**DATASET**:
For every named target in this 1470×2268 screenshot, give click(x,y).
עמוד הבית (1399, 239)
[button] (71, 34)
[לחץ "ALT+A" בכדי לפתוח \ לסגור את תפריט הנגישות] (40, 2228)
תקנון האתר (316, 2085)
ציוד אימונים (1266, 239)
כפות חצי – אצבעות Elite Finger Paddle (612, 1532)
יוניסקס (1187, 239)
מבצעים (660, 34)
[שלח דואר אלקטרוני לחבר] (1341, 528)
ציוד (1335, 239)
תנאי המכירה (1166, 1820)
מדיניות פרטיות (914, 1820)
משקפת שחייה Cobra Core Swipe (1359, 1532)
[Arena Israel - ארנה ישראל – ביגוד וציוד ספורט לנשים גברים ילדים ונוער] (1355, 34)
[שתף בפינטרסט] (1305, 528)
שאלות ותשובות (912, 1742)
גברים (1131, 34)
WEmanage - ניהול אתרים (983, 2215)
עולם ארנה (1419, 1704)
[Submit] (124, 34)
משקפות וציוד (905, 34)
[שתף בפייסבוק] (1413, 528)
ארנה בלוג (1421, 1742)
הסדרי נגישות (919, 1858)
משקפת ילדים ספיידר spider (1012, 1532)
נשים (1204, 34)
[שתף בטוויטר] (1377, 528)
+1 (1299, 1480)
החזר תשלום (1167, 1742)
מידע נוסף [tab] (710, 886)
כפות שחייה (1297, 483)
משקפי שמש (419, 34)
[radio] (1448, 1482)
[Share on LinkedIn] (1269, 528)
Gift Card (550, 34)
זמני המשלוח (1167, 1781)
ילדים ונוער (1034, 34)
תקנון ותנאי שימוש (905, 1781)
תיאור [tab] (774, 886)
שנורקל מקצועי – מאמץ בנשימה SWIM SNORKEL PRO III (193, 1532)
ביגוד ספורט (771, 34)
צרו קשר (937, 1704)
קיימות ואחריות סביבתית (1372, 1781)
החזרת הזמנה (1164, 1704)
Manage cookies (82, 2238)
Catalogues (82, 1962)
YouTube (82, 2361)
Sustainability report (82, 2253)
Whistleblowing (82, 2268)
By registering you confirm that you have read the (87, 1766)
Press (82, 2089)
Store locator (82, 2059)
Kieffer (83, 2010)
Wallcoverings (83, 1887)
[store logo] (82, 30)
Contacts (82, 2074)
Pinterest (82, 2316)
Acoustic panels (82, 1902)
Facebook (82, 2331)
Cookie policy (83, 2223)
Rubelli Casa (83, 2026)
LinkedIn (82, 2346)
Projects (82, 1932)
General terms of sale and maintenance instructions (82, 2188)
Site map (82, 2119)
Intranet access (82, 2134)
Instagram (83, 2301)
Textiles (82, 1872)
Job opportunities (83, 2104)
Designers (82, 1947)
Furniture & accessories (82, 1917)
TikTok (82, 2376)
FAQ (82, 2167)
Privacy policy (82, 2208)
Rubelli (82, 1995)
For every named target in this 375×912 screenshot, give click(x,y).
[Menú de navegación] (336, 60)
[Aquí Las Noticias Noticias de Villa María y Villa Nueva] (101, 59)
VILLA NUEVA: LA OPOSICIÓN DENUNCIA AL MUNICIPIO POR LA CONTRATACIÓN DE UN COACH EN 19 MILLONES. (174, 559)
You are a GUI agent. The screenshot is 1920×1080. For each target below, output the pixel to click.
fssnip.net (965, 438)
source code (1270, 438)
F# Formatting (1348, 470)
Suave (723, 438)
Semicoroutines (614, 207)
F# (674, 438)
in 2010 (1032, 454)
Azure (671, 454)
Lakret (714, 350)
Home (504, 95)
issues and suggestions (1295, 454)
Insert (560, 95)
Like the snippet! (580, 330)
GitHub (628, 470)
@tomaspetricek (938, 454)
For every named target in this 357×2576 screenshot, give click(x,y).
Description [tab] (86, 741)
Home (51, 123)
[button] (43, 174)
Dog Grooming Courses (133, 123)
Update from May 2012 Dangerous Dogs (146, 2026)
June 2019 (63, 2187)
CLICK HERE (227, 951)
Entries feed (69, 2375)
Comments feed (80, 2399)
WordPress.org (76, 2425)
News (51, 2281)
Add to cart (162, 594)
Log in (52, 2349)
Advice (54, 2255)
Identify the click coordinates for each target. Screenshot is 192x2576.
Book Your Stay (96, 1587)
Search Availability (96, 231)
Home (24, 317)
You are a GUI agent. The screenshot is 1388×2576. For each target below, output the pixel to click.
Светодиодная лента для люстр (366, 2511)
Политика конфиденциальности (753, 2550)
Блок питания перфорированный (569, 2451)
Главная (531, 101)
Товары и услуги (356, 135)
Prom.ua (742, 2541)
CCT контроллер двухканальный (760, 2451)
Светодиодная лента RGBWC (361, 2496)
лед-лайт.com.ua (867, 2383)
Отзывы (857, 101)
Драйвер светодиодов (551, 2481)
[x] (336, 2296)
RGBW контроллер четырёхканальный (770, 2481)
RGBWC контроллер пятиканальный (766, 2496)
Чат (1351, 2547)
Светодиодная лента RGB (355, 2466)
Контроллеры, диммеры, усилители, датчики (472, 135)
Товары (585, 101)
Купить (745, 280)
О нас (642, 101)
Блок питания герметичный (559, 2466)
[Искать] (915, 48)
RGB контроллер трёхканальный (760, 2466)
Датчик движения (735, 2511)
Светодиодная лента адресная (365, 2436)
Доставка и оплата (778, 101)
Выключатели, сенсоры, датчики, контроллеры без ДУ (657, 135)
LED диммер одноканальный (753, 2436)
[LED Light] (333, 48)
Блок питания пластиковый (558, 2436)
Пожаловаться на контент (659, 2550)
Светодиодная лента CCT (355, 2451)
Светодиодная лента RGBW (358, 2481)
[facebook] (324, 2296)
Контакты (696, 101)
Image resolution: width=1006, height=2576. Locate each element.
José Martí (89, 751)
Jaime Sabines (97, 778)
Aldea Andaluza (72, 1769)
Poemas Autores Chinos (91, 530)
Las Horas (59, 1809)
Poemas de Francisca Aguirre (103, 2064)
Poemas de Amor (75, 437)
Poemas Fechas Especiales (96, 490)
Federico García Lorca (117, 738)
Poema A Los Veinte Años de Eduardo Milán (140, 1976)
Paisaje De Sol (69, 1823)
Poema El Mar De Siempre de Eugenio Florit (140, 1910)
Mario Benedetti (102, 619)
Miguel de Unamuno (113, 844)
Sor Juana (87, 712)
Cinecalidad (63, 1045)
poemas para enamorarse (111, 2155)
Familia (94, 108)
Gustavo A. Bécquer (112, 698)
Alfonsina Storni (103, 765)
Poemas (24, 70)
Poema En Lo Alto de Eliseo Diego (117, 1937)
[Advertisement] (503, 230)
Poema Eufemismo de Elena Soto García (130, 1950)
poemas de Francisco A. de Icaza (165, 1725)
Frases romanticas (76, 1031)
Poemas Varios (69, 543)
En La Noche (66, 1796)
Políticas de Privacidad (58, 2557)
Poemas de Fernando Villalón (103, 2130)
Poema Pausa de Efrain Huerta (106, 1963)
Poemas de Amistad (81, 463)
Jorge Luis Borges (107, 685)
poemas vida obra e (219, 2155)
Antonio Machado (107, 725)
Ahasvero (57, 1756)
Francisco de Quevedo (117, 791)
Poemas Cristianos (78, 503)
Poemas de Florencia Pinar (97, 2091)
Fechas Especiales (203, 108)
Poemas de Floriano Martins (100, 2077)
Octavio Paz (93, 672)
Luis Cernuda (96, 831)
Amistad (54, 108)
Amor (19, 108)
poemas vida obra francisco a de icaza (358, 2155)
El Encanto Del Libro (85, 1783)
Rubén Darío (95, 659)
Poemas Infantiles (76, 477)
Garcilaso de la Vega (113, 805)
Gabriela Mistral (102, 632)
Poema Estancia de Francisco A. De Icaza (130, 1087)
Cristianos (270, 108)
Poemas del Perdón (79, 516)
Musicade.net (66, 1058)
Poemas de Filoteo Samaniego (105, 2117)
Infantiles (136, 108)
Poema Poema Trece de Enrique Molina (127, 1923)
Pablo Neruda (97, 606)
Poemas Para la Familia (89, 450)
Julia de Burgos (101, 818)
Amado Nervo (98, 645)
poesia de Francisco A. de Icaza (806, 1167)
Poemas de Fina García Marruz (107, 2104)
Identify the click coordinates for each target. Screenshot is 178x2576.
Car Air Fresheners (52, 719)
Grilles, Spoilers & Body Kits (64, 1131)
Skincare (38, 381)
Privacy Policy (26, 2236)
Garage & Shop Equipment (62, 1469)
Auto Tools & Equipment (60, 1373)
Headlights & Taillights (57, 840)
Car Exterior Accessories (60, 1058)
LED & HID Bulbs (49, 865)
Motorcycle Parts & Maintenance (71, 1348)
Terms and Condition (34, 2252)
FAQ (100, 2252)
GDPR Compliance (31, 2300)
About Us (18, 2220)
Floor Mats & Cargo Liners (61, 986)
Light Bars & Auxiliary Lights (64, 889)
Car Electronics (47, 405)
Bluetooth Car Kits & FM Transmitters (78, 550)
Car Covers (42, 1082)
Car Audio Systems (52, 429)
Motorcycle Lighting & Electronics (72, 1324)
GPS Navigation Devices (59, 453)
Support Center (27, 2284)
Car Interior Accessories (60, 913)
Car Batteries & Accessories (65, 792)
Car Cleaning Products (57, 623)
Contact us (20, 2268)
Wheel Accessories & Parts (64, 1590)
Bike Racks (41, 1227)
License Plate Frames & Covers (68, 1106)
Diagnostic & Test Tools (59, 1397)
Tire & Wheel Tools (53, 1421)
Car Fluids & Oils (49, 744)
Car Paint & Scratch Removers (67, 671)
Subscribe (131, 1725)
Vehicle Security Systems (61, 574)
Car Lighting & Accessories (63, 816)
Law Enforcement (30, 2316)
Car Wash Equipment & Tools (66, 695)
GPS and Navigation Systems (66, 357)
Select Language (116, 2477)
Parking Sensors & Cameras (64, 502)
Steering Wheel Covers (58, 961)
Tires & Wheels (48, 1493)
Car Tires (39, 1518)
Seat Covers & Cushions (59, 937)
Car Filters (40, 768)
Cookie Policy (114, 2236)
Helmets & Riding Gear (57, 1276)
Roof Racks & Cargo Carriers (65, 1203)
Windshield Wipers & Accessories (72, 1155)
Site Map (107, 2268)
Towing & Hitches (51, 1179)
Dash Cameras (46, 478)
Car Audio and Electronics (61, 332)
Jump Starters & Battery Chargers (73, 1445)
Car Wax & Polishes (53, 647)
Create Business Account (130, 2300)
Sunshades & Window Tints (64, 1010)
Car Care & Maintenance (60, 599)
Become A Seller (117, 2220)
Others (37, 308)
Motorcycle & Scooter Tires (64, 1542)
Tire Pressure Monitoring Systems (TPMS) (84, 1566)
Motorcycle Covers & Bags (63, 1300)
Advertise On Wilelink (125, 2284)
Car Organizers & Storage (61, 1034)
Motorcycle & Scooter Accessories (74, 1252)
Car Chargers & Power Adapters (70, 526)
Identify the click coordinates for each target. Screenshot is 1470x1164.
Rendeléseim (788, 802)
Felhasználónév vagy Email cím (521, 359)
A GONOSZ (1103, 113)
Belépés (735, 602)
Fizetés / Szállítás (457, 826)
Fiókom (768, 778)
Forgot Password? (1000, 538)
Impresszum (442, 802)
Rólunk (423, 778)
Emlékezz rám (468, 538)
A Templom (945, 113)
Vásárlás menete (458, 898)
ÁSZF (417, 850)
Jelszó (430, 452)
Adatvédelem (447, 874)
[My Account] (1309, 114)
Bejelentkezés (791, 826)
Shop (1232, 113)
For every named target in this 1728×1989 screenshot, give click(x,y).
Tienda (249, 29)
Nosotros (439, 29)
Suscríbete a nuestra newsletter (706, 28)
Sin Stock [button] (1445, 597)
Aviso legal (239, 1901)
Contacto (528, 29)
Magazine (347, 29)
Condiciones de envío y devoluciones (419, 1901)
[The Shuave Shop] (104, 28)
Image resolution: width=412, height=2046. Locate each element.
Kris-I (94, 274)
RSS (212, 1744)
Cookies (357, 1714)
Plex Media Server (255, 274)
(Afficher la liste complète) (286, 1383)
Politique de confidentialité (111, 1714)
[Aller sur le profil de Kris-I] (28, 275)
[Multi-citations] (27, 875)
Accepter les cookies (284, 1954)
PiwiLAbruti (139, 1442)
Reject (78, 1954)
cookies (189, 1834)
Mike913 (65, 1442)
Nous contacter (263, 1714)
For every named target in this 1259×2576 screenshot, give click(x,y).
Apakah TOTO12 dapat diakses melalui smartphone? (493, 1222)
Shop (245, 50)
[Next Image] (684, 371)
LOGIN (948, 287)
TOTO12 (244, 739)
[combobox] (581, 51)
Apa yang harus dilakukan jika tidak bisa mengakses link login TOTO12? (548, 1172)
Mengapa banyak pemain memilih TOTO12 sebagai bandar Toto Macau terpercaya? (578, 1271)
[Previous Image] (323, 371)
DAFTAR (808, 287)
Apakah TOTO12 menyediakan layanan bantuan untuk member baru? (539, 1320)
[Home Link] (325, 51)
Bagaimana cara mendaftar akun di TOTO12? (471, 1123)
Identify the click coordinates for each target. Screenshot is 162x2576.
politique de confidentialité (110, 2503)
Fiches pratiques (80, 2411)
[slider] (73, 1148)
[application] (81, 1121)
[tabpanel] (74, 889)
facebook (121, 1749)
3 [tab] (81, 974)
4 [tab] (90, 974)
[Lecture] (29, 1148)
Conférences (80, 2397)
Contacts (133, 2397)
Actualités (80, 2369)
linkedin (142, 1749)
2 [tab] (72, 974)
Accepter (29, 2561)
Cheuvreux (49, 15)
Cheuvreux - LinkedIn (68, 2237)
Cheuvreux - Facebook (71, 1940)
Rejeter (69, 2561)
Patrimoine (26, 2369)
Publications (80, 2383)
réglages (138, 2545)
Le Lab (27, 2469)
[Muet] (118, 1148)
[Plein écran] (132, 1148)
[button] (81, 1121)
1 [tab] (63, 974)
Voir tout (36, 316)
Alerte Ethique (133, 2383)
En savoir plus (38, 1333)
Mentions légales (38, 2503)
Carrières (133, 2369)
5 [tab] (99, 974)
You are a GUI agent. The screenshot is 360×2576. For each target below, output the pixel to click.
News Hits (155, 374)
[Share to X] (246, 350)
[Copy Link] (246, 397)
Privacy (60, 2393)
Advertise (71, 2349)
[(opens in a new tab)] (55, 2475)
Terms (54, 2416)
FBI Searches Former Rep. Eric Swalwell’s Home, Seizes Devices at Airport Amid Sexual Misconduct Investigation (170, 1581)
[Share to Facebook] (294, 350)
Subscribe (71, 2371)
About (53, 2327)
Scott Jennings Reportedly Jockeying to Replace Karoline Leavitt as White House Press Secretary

**TASK TO CARRY OUT**: Looking through the data above, copy out each line in which the string "Cameras" occurs.

**SOLUTION TO THIS TASK**:
Parking Sensors & Cameras (64, 502)
Dash Cameras (46, 478)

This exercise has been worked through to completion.